Le 15/01/2023 à 16:25, Paperasse a dit :

@Johnathan R. Razorback

 

Comment tu situes l'école de Francfort, les Critical Theories (Marcuse, Adorno) par rapport au postmodernisme ?

 

Il y a pas spécialement de liens, en tout cas dans le contexte intellectuel français (l'école de Francfort n'a jamais été très connue). Pour les USA, je ne sais pas.

 

Je ne vois pas vraiment de continuité idéologique, l'école de Francfort est hégéliano-marxiste, tandis que les post-modernes sont des relativistes en rupture avec l'héritage intellectuel des Lumières, et donc aussi avec le marxisme (qui est universaliste, rationalisme, qui croit à l'objectivité possible de la science, au progrès, à la technique, à la maîtrise rationnelle du monde de façon générale, au collectif plutôt qu'à l'individu en perpétuel changement, etc.). 

 

En revanche il y a un lien qui relève plutôt de la psychologie ou de l'humeur / émotion: les marxistes de Francfort sont assez pessimistes sur l'évolution culturelle et politique des sociétés capitalistes (industries culturelles qui dominent la vie des masses, interruption du mouvement révolutionnaire dans l'entre-deux-guerres, montées des fascismes, etc) ; et plusieurs penseurs post-modernes sont des marxistes déçus ou qui n'y croient plus (typiquement Lyotard ou Baudrillard ; dans une certaine mesure Foucault qui a été au PCF dans les années 1970...). 

 

Marcuse individuellement est important en effet dans ce changement de générations et d'idéologies, car c'est l'un des premiers à soutenir que les ouvriers ne sont plus une classe révolutionnaire et qu'il faut s'appuyer sur les luttes des minorités. En France on trouve des thèses similaires chez Alain Touraine, qui a influencé le Parti "socialiste" dans les années 1970.

====================

§ CONSIGNE:
D'après le texte fourni, quelle est l'orientation intellectuelle de l'école de Francfort ? Le matériel n'est pas nécessaire pour répondre.

§ MATÉRIEL FOURNI:
====================

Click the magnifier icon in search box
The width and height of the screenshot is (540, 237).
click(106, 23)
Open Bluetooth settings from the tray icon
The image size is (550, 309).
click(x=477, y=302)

====================

§ RÉSULTAT:
Elle est hégéliano-marxiste.